Rows of pointing data
'''
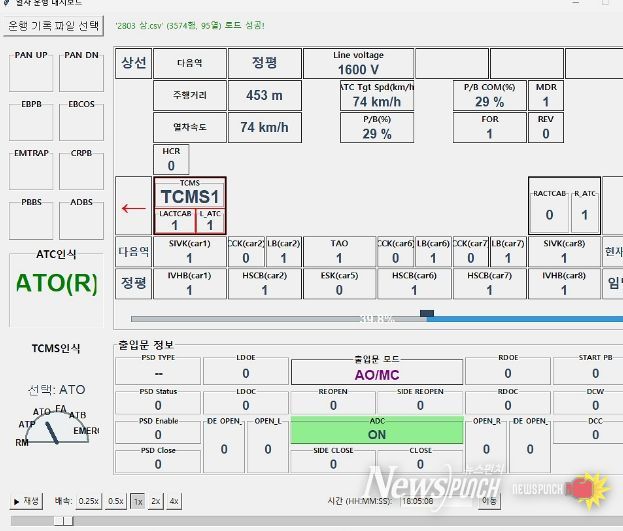Click the EBCOS indicator box
623x531 pixels.
[x=81, y=122]
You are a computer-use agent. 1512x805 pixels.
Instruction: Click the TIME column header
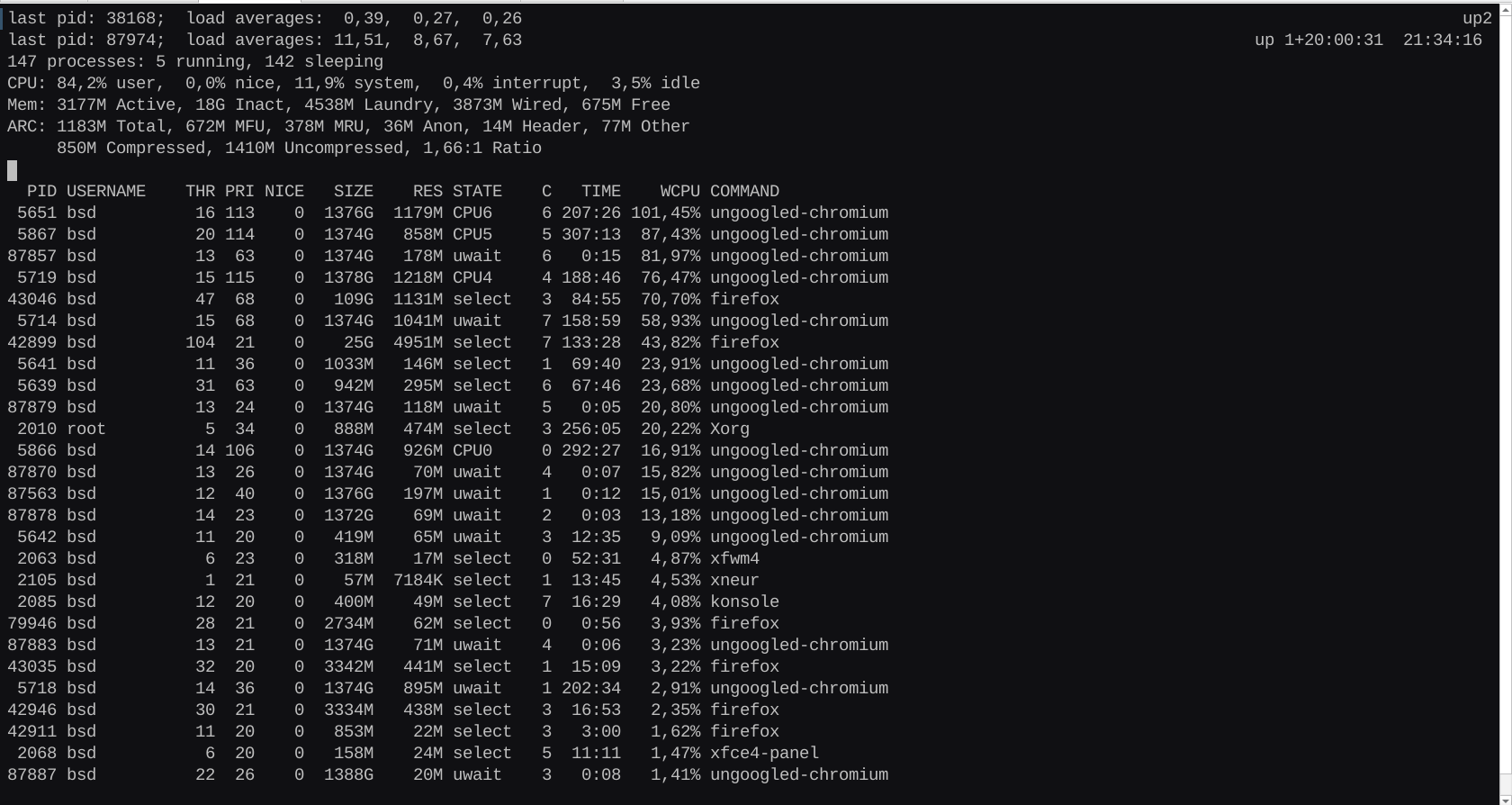600,191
'''
§ **TASK DESCRIPTION**:
Reproduce the material word for word from the line containing "You are a computer-use" through the end of the material, both ends included. Leave the pictures out of your answer.

§ **THE OUTPUT**:
You are a computer-use agent. 1512x805 pixels.
Instruction: Click the TIME column header
600,191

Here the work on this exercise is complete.